A palavra “elite” é tão usada que talvez os mais jovens imaginem que ela sempre esteve aí, com essa mesma carinha, desde quando o mundo é mundo. Não é bem assim!

Até o início dos anos noventa, a palavra “elite” não era frequente nos discursos de políticos e muito menos na academia. Aqui e ali aparecia a palavra “elitismo”, mas sem muitas consequências. No entanto, durante a campanha presidencial de 1989, em especial por parte da retórica de Fernando Collor e seus partidários, a palavra “elite” ganhou destaque. Ela entrou para o vocabulário de Collor vindo de intelectuais de direita, cujos textos de caráter mais jornalístico foram absorvidos por ele. Nesses textos, ela apareceu em virtude de derivados da “teoria da circulação das elites”, de Vilfredo Pareto. Naquela época os ventos sopravam tão a favor de Collor que ele, mesmo sem ter uma formação intelectual séria, conseguia usar bem, e até com certa propriedade, tudo que lhe caía nas mãos.

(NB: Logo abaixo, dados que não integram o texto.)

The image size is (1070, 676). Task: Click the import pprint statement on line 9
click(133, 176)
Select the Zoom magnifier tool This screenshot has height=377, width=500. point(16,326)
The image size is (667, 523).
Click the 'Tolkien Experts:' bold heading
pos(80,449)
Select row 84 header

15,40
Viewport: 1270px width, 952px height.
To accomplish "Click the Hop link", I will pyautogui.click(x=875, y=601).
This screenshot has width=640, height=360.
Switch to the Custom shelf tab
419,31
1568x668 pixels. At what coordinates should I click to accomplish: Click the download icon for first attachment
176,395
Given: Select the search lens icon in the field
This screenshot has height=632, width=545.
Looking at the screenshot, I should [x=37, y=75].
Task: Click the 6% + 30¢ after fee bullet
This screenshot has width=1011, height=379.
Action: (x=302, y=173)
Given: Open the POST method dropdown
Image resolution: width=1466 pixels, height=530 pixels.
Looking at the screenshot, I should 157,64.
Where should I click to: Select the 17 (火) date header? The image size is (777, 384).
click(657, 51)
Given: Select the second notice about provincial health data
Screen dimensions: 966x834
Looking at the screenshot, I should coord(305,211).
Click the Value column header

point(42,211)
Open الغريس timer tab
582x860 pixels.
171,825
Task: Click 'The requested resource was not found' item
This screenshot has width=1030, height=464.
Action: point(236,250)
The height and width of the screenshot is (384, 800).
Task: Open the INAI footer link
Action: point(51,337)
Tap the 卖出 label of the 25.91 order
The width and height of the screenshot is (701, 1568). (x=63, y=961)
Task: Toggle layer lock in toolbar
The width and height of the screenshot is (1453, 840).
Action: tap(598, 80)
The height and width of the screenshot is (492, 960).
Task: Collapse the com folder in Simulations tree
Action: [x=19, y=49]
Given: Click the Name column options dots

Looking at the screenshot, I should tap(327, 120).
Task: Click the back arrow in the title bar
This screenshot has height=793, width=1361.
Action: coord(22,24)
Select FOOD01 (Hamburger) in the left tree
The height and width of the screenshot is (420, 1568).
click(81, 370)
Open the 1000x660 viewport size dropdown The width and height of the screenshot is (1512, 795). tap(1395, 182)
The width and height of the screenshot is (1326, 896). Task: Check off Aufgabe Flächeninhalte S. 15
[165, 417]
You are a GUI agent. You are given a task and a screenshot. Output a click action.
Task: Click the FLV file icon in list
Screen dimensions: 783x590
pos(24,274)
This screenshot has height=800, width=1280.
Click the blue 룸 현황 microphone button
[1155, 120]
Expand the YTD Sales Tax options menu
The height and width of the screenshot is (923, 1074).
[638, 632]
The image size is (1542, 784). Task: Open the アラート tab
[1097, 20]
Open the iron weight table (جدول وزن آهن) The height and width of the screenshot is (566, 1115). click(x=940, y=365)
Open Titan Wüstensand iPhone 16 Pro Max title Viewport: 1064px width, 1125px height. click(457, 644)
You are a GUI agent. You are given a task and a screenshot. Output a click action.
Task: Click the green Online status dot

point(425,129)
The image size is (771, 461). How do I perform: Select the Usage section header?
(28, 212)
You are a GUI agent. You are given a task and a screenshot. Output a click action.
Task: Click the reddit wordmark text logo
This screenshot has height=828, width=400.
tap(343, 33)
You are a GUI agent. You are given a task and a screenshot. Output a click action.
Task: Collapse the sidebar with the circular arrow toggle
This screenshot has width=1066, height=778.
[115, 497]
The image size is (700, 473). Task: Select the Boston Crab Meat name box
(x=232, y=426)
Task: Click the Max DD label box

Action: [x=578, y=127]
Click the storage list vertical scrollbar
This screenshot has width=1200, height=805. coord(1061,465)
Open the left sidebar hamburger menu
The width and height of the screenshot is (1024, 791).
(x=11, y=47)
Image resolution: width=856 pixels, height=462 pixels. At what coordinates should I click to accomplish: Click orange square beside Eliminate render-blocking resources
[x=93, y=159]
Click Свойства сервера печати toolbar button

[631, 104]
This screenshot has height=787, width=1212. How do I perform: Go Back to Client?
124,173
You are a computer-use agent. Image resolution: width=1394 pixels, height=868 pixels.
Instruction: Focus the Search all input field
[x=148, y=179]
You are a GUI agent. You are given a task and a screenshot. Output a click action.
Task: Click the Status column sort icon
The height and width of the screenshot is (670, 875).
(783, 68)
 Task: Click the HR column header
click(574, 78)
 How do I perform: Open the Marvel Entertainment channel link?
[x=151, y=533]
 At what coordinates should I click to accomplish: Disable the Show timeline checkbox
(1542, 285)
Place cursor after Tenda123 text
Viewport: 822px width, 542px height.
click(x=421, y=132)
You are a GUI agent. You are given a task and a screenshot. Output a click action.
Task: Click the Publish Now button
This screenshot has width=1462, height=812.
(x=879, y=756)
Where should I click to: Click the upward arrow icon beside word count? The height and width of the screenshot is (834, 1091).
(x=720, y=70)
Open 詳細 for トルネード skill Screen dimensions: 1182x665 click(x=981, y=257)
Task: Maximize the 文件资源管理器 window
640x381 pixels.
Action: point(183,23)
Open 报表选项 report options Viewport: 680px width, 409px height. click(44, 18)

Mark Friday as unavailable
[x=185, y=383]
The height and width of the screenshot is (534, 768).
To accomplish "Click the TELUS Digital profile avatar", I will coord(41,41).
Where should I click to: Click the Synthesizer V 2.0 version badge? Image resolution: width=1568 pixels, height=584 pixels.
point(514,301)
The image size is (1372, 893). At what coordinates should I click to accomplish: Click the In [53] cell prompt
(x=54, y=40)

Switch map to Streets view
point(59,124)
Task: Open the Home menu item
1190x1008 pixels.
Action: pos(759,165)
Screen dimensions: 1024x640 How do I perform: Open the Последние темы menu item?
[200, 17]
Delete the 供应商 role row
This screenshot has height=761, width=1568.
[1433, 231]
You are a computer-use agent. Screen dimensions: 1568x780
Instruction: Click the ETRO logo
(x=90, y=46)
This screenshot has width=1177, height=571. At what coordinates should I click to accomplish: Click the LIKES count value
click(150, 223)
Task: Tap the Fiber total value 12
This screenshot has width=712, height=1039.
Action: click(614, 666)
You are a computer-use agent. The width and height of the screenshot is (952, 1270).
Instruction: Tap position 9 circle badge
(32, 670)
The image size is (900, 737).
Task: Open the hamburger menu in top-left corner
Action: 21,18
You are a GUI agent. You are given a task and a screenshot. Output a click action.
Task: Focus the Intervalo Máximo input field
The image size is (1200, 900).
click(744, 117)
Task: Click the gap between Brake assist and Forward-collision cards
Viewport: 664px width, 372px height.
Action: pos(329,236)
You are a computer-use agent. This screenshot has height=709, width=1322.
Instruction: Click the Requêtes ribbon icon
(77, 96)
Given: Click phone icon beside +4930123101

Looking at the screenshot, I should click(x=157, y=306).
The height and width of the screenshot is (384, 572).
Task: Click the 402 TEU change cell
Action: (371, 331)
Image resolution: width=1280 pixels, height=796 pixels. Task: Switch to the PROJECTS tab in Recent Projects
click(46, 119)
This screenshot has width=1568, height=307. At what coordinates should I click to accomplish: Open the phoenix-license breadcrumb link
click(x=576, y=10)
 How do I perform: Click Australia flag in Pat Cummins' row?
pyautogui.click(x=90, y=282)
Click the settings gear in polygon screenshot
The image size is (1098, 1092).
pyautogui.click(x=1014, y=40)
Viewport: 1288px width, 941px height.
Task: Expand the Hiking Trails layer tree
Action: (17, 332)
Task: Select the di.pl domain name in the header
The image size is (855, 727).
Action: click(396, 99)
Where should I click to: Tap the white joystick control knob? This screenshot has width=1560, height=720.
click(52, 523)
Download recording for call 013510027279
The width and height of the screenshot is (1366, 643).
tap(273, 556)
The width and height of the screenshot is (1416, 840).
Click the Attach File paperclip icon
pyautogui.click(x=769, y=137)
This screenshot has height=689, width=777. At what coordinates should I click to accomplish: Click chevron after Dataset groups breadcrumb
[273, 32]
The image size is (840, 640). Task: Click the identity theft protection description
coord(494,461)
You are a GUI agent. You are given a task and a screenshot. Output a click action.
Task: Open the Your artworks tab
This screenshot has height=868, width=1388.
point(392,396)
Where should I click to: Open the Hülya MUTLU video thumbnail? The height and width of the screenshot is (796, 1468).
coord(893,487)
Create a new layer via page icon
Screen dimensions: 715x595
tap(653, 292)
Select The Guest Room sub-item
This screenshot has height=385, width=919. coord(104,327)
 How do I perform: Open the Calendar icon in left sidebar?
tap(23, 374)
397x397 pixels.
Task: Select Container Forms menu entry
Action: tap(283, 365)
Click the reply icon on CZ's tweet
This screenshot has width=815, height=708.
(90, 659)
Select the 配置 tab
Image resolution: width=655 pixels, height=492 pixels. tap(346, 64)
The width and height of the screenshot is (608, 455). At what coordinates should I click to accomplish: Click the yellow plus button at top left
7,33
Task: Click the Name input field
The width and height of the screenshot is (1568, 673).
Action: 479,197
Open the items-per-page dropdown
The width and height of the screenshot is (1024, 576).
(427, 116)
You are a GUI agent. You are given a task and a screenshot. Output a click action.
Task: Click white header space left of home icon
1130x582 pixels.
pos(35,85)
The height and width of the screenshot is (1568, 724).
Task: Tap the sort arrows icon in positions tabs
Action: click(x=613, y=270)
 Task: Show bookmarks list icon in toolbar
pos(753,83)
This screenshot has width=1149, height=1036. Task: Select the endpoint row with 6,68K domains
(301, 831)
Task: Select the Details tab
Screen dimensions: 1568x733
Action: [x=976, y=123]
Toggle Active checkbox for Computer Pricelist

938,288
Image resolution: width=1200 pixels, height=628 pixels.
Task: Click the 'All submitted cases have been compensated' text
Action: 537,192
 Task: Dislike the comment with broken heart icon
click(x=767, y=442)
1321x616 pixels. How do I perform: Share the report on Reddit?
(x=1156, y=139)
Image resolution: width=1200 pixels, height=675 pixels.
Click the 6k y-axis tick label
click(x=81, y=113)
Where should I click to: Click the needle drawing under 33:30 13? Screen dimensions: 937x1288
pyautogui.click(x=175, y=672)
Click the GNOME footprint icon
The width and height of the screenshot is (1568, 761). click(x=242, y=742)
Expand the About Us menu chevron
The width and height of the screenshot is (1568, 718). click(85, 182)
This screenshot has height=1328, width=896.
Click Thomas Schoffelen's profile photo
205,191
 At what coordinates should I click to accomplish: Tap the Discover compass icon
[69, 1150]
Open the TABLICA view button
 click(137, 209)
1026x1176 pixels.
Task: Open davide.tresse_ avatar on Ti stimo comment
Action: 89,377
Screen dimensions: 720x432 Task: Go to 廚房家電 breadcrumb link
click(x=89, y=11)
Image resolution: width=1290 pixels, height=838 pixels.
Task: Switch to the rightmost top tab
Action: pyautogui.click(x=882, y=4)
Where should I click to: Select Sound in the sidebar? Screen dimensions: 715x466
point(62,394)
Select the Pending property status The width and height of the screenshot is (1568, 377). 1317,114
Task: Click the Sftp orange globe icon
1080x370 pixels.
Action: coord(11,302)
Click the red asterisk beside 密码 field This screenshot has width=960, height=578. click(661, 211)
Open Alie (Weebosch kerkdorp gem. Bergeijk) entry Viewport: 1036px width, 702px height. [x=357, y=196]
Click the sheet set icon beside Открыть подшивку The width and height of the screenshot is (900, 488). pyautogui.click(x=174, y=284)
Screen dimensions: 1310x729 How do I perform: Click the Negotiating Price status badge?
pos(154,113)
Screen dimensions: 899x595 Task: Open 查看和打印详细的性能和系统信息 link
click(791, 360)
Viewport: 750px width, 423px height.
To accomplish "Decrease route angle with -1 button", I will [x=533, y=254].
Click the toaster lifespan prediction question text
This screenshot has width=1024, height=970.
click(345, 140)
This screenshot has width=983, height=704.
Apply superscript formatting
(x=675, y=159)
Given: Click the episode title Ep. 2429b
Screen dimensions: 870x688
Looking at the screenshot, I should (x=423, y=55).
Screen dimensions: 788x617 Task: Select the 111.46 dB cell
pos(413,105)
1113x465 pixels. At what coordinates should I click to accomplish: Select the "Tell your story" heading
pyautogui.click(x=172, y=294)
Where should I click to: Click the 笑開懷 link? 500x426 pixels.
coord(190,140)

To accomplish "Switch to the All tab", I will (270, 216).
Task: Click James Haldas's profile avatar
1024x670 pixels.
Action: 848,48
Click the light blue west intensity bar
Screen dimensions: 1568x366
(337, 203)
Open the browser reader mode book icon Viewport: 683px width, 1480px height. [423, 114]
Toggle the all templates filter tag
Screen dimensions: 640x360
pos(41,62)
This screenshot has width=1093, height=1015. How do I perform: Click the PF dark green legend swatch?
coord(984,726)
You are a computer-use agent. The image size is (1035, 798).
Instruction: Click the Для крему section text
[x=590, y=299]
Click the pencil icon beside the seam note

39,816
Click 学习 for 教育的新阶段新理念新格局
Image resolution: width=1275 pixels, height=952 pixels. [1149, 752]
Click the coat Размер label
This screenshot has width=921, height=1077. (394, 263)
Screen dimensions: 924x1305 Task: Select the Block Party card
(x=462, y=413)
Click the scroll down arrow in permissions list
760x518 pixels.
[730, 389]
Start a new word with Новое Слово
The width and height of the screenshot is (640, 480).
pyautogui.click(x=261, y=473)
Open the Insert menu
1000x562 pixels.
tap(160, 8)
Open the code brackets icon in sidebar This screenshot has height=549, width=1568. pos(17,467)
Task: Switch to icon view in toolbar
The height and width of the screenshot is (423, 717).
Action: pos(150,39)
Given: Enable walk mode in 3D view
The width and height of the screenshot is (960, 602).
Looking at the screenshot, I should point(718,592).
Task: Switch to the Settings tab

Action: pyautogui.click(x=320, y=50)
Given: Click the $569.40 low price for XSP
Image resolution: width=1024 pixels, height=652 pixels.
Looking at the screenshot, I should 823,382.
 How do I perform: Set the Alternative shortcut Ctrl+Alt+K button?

Collor teve de enfrentar dois adversários enraizados na então chamada “classe operária” ou, de modo mais amplo, “movimento social dos trabalhadores”. Brizola e Lula eram esses adversários. Collor foi suficientemente esperto e, ao ser denominado por eles como “candidato herdeiro da Ditadura Militar”, retrucou com um inesperado vocabulário. Chamou Lula e Brizola, o primeiro mais que o segundo, de “candidatos das elites”. Lula e Brizola ficaram espantados. Riram. Acharam que a pecha não ia emplacar. Como que eles, historicamente ligados aos trabalhadores, iriam ser os “candidatos das elites”?

O que eles não haviam notado é que Collor tinha outro nome para um grupo social que até então não havia sido contabilizado: ele chamou de “descamisados” a massa de miseráveis do campo e da cidade que não pertencia a nenhum sindicato, e chamou de “trabalhadores” os da classe média baixa que perdiam poder aquisitivo com a inflação. Esses dois setores populosos tinham adquirido suficiente ressentimento para com o trabalhador urbano sindicalizado que, com suas greves e sua formação escolar melhor, começava a ter um padrão de vida distante dos miseráveis e até já deixava para trás as classes médias decadentes. Esse trabalhador urbano sindicalizado e mais escolarizado, que naturalmente votaria em Lula e, de certo modo, em Brizola, entrou para um grupo social que Collor chamou de “elites”.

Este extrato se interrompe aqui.